Please reproduce the data, starting with the line that contains "How do I perform: Toggle" and going on through the line that contains "The image size is (939, 641). point(131,584)", both included. Leave the pictures out of the answer.

****************

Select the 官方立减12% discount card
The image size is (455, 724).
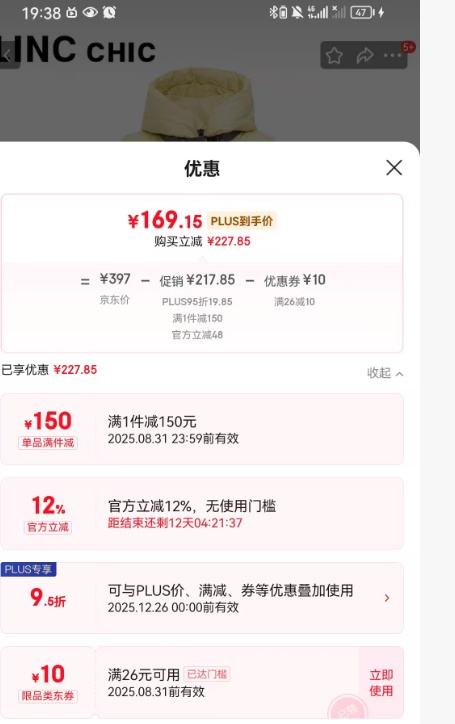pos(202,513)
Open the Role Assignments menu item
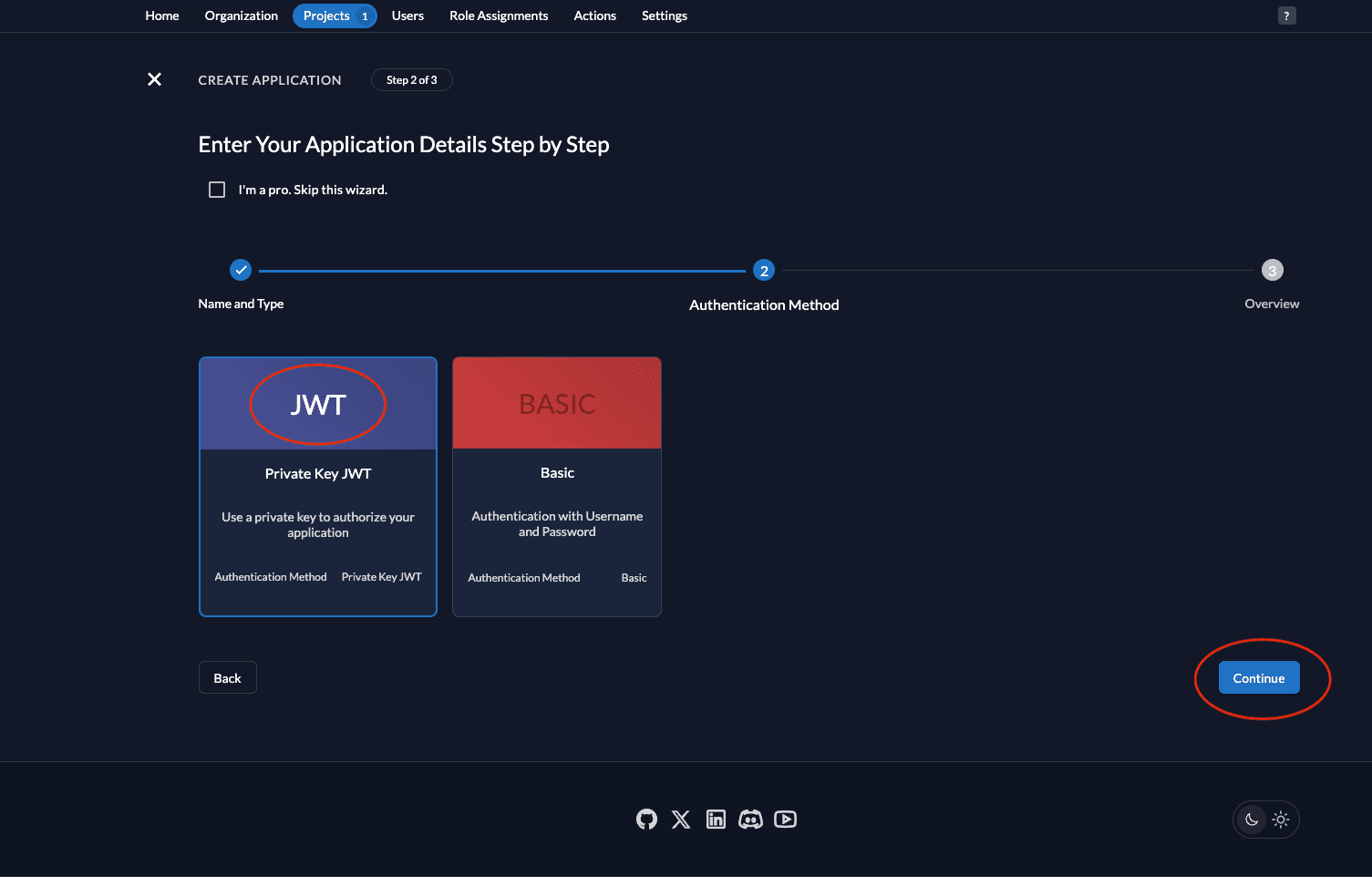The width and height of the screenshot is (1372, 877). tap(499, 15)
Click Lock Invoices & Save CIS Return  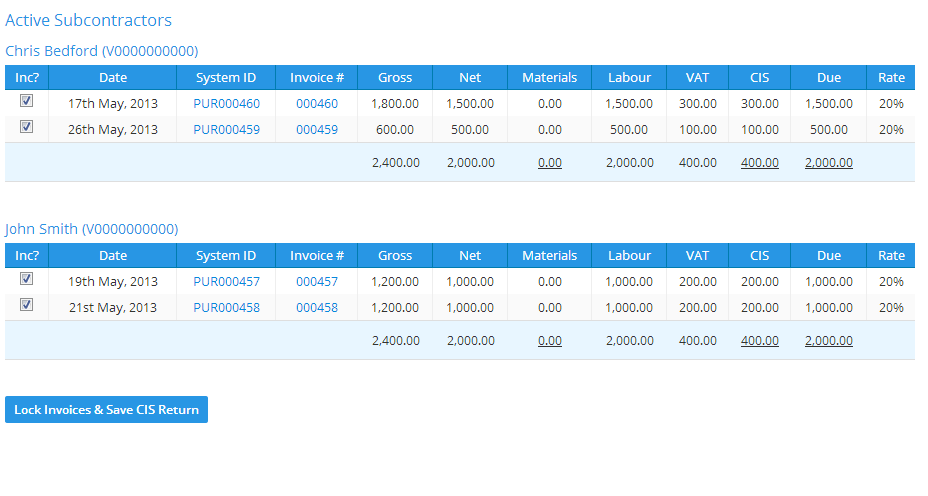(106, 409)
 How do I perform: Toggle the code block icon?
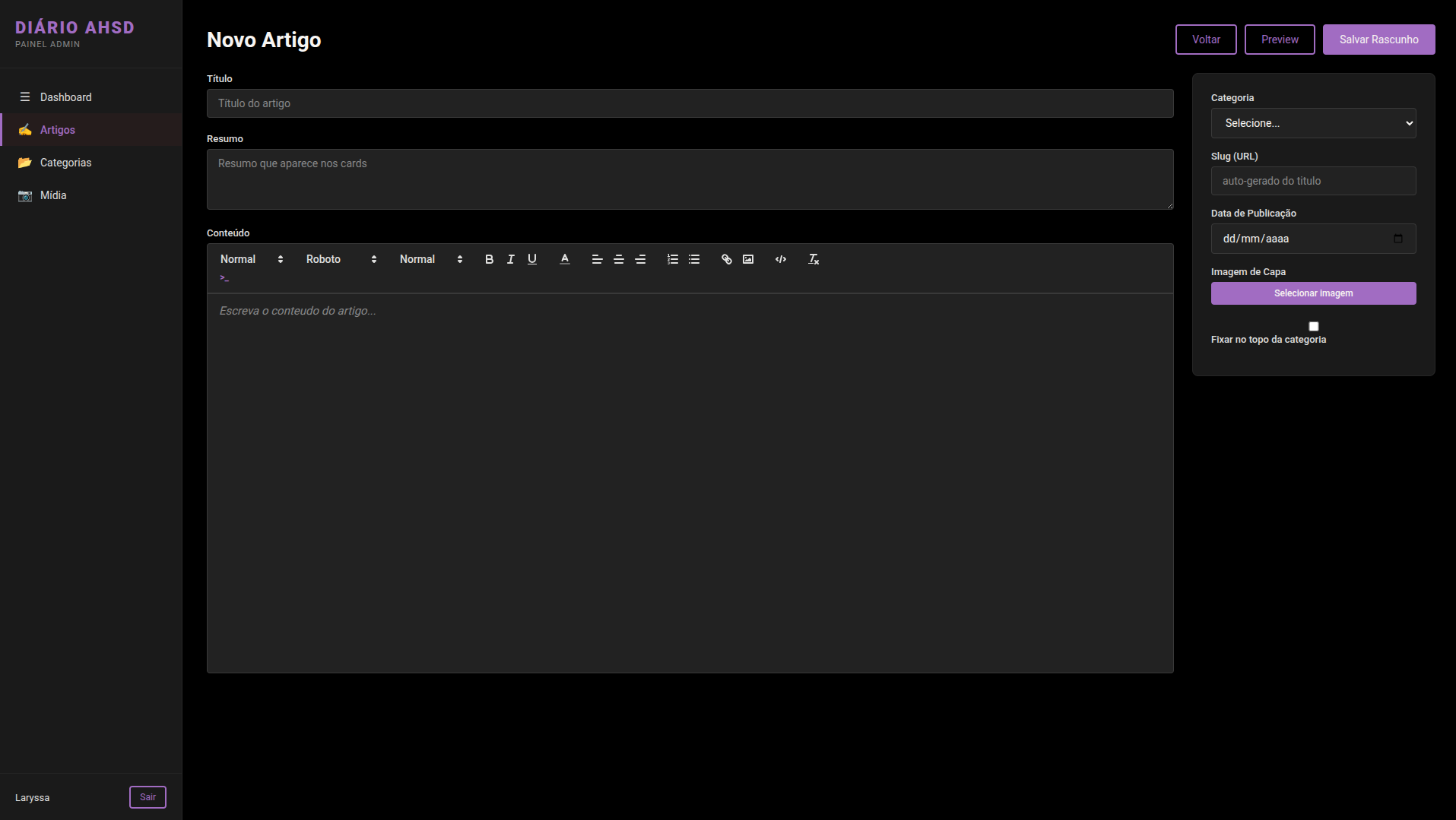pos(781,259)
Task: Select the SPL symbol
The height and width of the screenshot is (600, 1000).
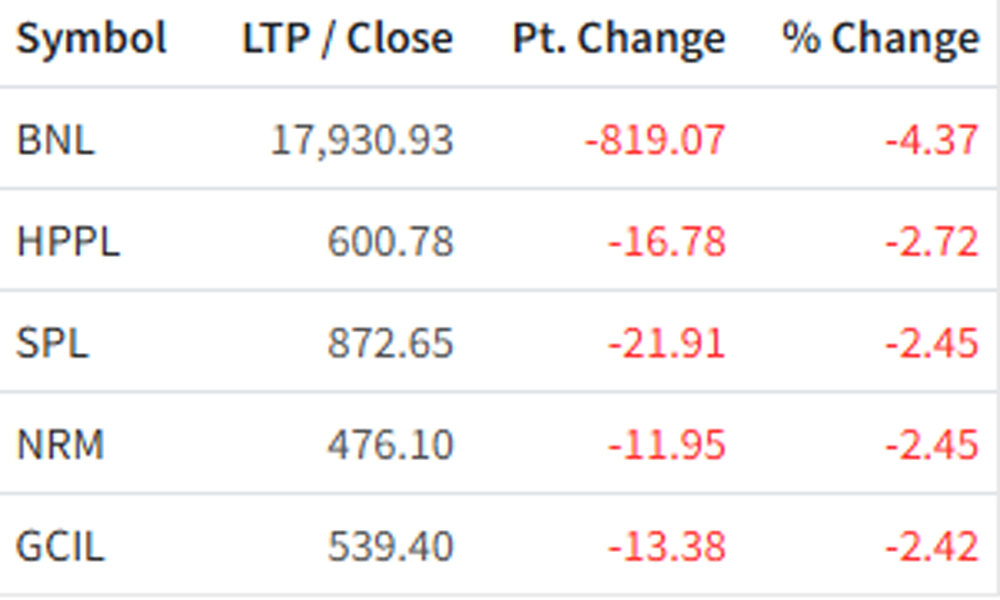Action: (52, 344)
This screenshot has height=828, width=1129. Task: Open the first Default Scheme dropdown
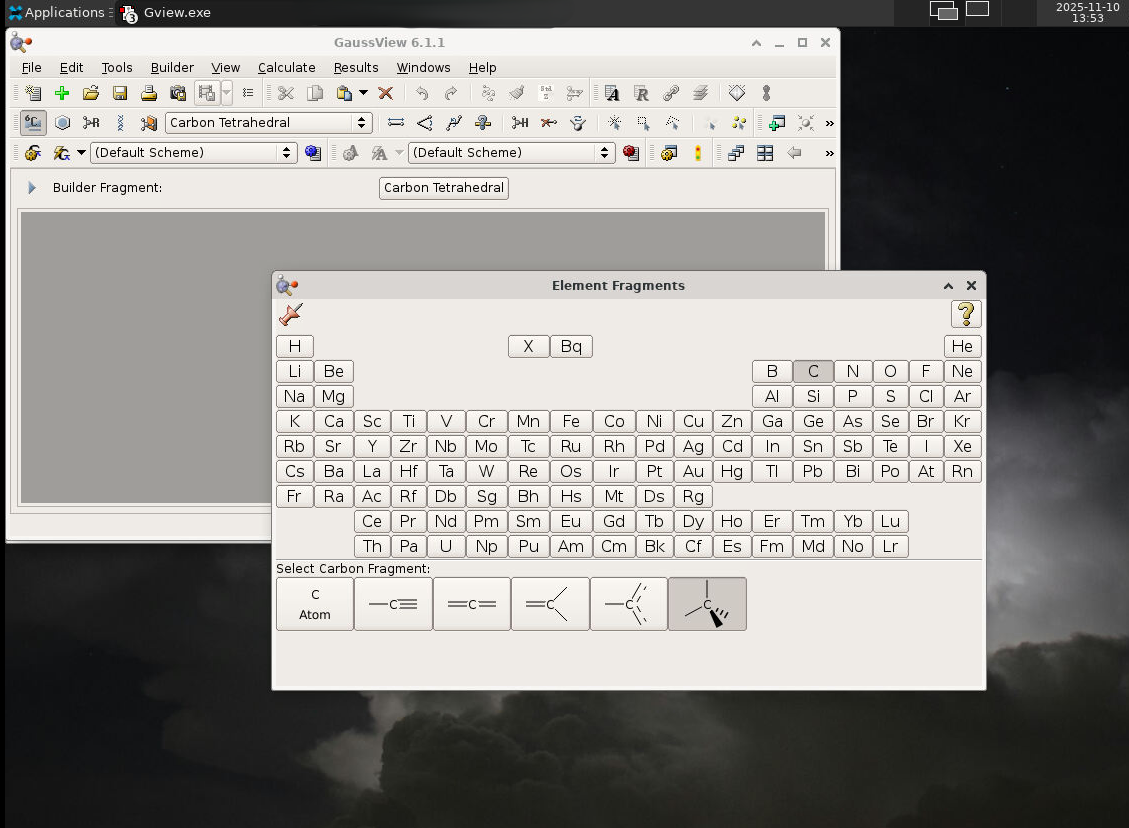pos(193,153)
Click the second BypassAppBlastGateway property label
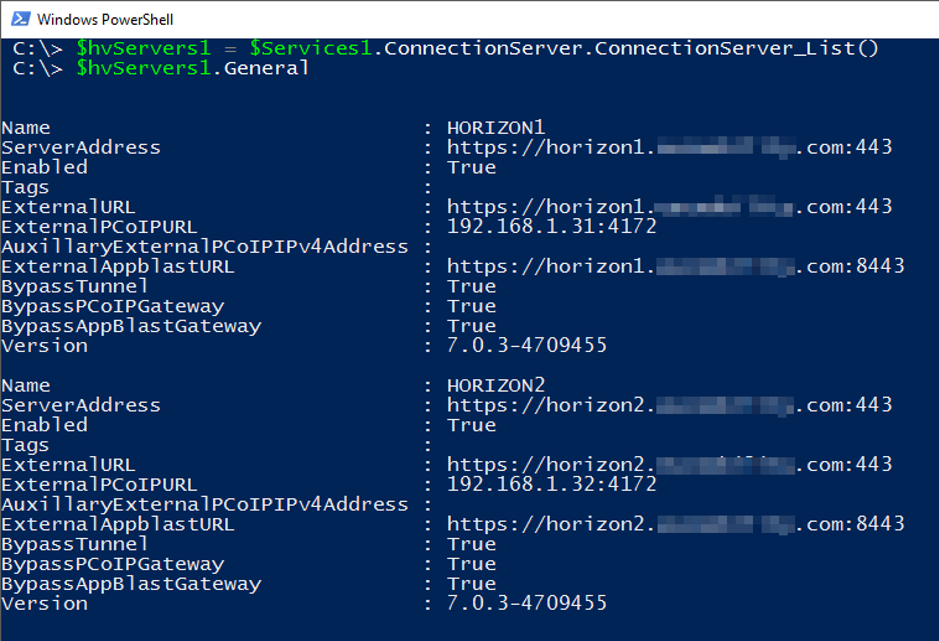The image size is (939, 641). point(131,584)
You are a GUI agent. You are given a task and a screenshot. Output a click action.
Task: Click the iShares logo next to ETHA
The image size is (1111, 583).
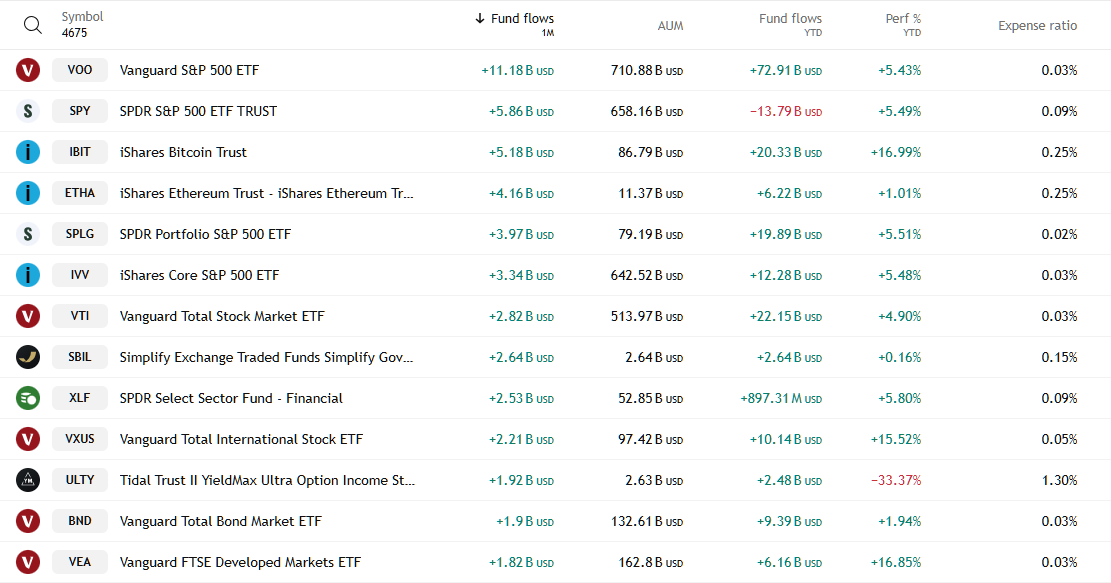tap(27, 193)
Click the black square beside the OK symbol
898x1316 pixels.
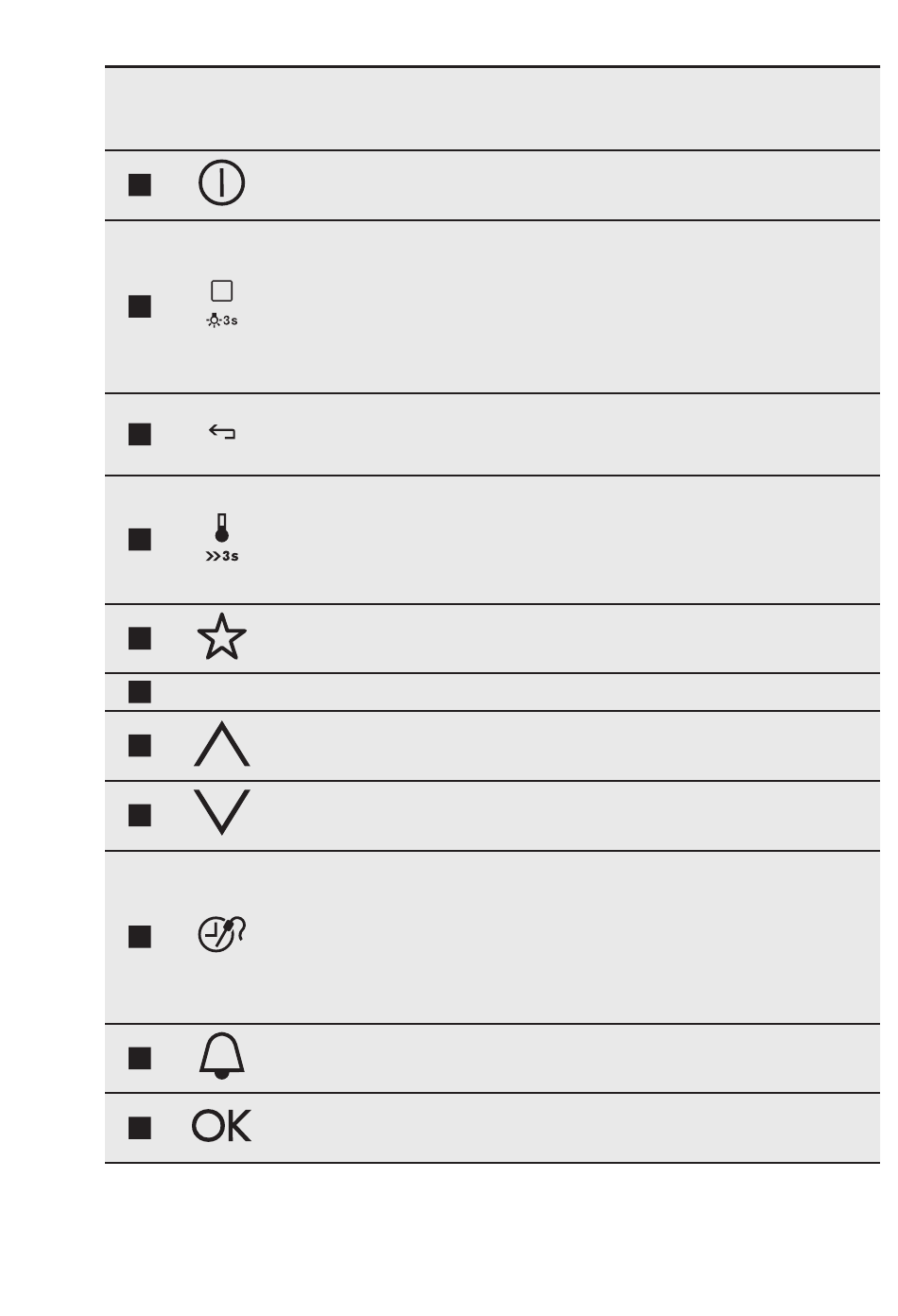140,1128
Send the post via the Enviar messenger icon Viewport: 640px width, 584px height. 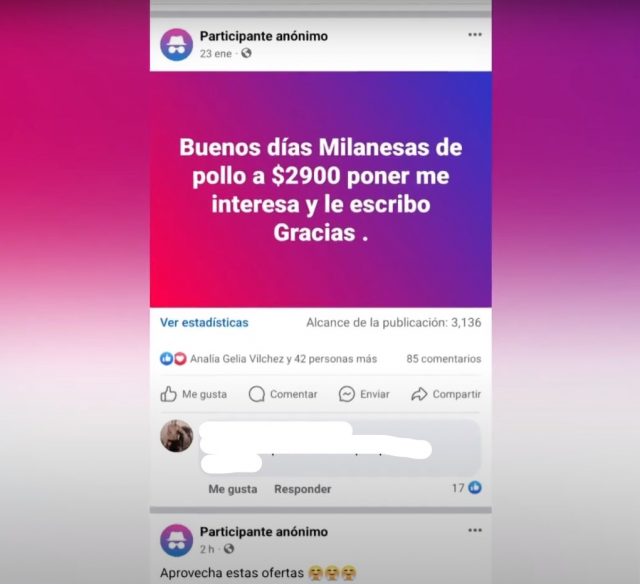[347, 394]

****************

Exercise result
 How do I perform: Toggle the code block icon?
pos(781,259)
Task: Select the SPL symbol
The height and width of the screenshot is (600, 1000).
Action: (52, 344)
This screenshot has height=828, width=1129. Task: Open the first Default Scheme dropdown
pos(193,153)
Click the second BypassAppBlastGateway property label
The image size is (939, 641). point(131,584)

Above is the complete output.